All seems to be very well on board.  I've started re-reading the Harry Potter series after watching the movies, and so the days are flying by.  Will send an update tomorrow as we get closer.  Cheers.


Woo! Day 25! That seems like a lot of days to be on a 31 foot sailboat, but we are getting close! 400 some-odd miles left and the mood on board has turned to one of quiet anticipation. What am I most excited for? Probably laundry and a real shower - two things that I'm not sure are readily available on Hiva Oa. I'm still holding out hope that when we pull the dinghy up to Hiva Oa we'll see a Cracker Barrell within walking distance (not super likely, but a guy can dream!). Speaking of delicious breakfast food - Chase pulled out all the stops and put together breakfast tacos for us this morning - unexpected and very much appreciated!
Obviously Neptune was not going to make the last week of our crossing too easy! We spent most of yesterday in the rain furling and unfurling our sails depending on the strength of the gusts of wind.
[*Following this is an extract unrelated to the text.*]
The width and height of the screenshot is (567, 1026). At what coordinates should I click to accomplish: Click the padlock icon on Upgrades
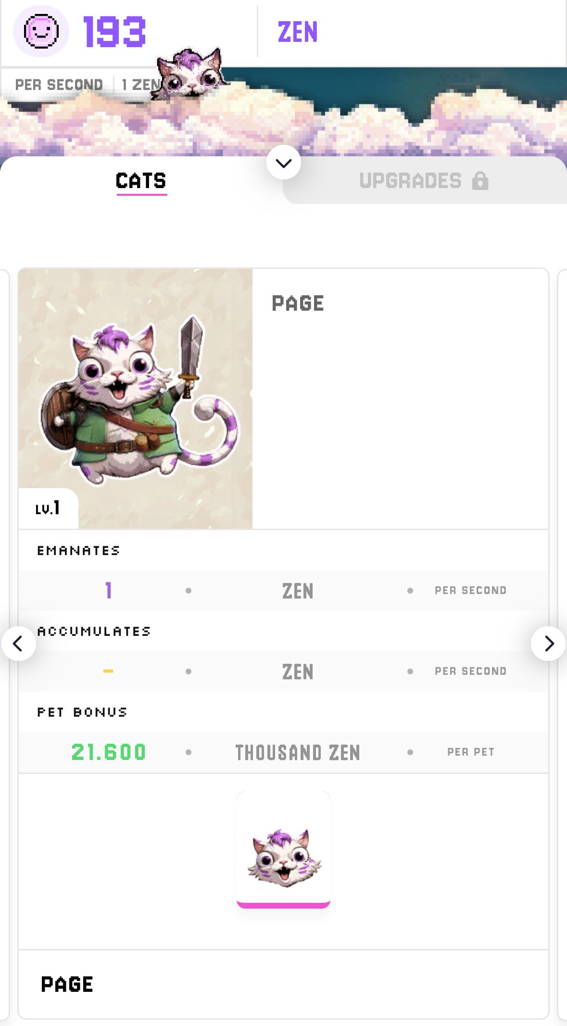480,181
We had some serious size swell in the water as well - giving us an exceptionally bumpy day. It's big enough that when in a wave's trough you can only see a wall of grey-blue water in front of you, extending far over your head. 25 days ago this would be a frightening experience (for me at least!), but now we're all taking turns napping. Luckily, the winds and swell eased up over night and we all were able to get some well-earned sleep. The swell has remained relatively low all day today, but we ran right into a number of squalls this morning - soaking anything that managed to dry out over night. Since then we've had great conditions! We are currently cruising along under blue skies, drying out our wet clothing, reading, and counting the miles!
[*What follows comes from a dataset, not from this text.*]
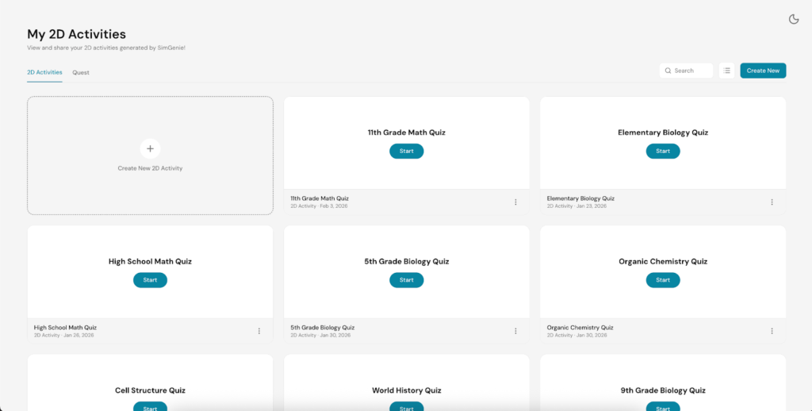
Task: Focus the Search input field
Action: coord(691,71)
Well, nobody can say that we didn’t get our money’s worth. It’s day 25, and with fewer than 500 miles to go until Hiva Oa, mother nature is laying it on thick. 
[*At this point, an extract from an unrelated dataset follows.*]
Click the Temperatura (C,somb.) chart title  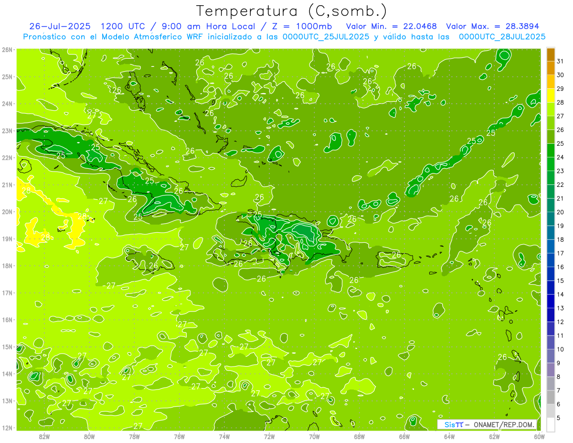point(291,11)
We’re continuing to deal with some pretty aggressive swells, and every time you think you’ve learned to live with them, they show you one more tiny way to make life difficult. I’m typing this post using an external keyboard with my phone screen lying flat on the table, and every 10 seconds or so, the orientation of the screen flips as the table, the phone, and myself lean sharply to starboard. And sorry if you’re squeamish, but last night I found myself in an interesting situation where I went to give myself insulin and ended up with a syringe dangling from my stomach after I needed to let go of it and grab onto the boat with both hands to keep from tipping overboard. Always an adventure here on Sea Casa! Thankfully, the seas calmed and the skies cleared during the night, but after some heavy rain this morning during—you guessed it—Stuart’s shift, we are back on the roller coaster ride. 

Everybody seems to be handling everything well, though, with Connor & Stuart devouring Harry Potter books by day and Harry Potter movies by night. There’s even a little Tang surprise coming up tonight(don’t tell the crew, but I mixed half a packet of orange powder with half a packet of jamaica powder for some true exotic flavor). I think everyone’s a little ready to reach land and get a good night’s sleep, so if we’re forced to deal with the swells, then hopefully at least the wind keeps up and allows us to make good time. Until tomorrow!